It’s no secret that I have an awful lot on my plate, and 99% of it falls on my shoulders alone. To say my time is limited is a gross underestimation.

So, considering all that I do in a day, how am I able to keep up the word count?

Writing for the Blogs

The vast majority of the words I’ve written this year center around the blogs. This includes all five of my active websites, Vocal.media, and Hubpages.com. Pretty much anything I write for any blog or website that is purely for me is counted in this category.

As I’ve been working on getting all of the sites on a routine publishing schedule, this means I need to crank out at least nine articles per week just for the three primary blogs.

That, alone, makes up more than half of what I need to reach one million words this year.

Working on My Next Book

When I have a few moments, I am also working on my next book. I wanted it published by now, but had some severe family issues back in January that all but sucked the wind out of my sails.
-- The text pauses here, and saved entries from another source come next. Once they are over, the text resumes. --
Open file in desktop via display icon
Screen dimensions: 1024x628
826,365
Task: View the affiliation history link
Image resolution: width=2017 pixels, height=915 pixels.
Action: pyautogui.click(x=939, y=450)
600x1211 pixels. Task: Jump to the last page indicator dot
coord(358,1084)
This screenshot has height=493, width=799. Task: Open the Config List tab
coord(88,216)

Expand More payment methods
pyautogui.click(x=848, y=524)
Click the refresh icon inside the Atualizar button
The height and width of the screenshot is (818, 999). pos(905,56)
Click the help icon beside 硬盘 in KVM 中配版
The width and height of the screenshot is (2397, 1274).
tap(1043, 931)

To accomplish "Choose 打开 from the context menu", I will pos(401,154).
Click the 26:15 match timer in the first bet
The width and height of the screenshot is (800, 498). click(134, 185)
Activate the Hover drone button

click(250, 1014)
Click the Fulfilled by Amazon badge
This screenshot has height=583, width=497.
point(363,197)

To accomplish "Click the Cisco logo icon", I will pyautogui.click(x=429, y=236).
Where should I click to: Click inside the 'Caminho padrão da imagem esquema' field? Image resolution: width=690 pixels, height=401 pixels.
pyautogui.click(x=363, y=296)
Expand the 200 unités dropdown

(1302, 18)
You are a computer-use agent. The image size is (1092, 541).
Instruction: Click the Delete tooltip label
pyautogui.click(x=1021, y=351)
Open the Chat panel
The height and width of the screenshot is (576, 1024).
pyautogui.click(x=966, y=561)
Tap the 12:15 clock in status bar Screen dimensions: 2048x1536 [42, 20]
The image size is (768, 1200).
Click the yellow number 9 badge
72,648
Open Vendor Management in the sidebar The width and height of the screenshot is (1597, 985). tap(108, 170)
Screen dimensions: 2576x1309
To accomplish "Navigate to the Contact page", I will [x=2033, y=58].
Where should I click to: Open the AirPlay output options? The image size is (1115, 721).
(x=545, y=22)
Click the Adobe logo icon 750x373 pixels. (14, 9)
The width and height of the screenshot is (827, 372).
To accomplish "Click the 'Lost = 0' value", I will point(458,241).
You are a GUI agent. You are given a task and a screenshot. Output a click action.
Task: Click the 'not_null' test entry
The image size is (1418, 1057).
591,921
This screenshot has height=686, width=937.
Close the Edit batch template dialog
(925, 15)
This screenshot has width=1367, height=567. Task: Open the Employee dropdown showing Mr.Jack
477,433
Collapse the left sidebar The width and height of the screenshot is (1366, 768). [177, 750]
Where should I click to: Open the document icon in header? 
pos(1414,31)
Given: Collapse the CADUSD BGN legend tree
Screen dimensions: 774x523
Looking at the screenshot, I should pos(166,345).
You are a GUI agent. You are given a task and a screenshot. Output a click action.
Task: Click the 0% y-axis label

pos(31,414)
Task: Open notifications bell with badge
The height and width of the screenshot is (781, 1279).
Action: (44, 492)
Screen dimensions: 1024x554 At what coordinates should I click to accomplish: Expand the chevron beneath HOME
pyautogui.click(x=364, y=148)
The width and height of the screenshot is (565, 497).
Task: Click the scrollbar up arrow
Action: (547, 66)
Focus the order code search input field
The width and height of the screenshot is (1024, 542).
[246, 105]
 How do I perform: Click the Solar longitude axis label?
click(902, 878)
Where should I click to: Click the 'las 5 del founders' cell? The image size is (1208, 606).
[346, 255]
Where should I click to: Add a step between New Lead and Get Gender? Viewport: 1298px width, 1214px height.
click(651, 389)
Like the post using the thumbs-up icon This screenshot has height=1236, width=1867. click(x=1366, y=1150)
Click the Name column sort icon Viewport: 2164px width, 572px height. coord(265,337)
Still, I am setting a goal to have the book published by my birthday. I’m even setting up some writing goals in Reedsy to get this done sooner.

Afterward, I plan on rewriting VII and working on several other novels before the end of the year. My tentative goal was to write more than 300,000 words this year for the books alone. Unfortunately, I’m not sure if that’s viable given the nature of what I do every day.

Nonetheless, I’m writing more on the novels this year than I did last. And that right there is a victory.

YouTube Scripts and Descriptions

Although I don’t follow a precise script for the YouTube videos, I do a lot of bullet points of things I want to talk about. Since they are part of the content itself, I figured I could count those toward the one-million goal.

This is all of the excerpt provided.